Another thing that helped me was that I was faster than all the other kids and I learned things quicker. My mom says that I was walking before I was seven months old and that I was riding a bike around age two. I have three kids of my own and I know that I did those things way earlier than they did. Since I was hitting those milestones so soon, I guess it shouldn’t have been that much of a surprise that when the time came, I picked up the finer points of basketball fast as well.
Still, I can’t really explain my early development, other than to say it always felt like my body was built to run and jump. I was so blessed with a strong work ethic for things I liked, which allowed me to spend hours practicing sports without a break when other kids get bored. When you combine those things, it gave me an edge over kids my age, even though I was usually smaller.
The one thing that I do know is that I got my athleticism from my dad. He was a star running back at the University of Washington and was the MVP of two Rose Bowls. He was drafted by the Buffalo Bills but didn’t really play much in the NFL.

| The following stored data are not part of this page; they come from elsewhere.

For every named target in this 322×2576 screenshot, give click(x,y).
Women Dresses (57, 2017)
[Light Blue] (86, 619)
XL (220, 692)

Washington coach Lorenzo Romar penned an acknowledgement. He wrote: “Even if Nate didn’t play another day in the league, he’s proven so many people wrong and exceeded everyone’s expectations. He’s scored 40 in an NBA game. He’s won three dunk contests. He’s been amazing.”
WEDNESDAY AFTERNOON LINKS
— Bid day for Washington. According to several recruiting sites, big man Benny Boatwright, a 6-8, 210-pound 2015 prospect, is taking an unofficial visit to UW on Wednesday with his family. He’s expected to tour Washington State on Thursday and conclude the trip with a visit to Gonzaga on Friday. Boatwright is considered a four-star prospect, according to the major recruiting sites.
— Washington offered a scholarship to Matisse Thybulle, a 2015 prospect from Eastside Catholic, according to recruiting analyst Jason McCleary.
— So long KJR and hello KOMO. The Huskies announced that they’ve agreed to a six-year deal to broadcast football and basketball games on KOMO Newsradio 1000-AM and 97.7 FM. The deal ends after the 2019-20 season. UW games had been aired on KJR since 2002. Bob Rondeau returns as the play-by-play announcer.
— Arizona State is the Pac-12’s mystery team next season, according to Doug Haller at the Arizona Republic. The Sun Devils’ highly touted incoming freshmen class could offset the loss of three starters.
— Arizona Daily Star’s Bruce Pascoe talks about incoming Wildcats freshman Stanley Johnson.
— ESPN.com is counting down the top 50 coaches. No. 14 on the list is VCU’s Shaka Smart. Pac-12 coaches on the list include: UCLA’s Steve Alford (36) and Colorado’s Tad Boyle (34). You have to assume Arizona’s Sean Miller will land in the top 10. Oregon’s Dana Altman, Stanford’s Johnny Dawkins, Utah’s Larry Krystkowiak, California’s Cuonzo Martin and Arizona State’s Herb Sendek just missed the cut.
— Oregon’s Mike Moser isn’t likely to be taken in next week’s NBA draft, but he should score an summer league invitation.
— Former UCLA basketball star Ed O’Bannon gave compelling testimony in his lawsuit against the NCAA.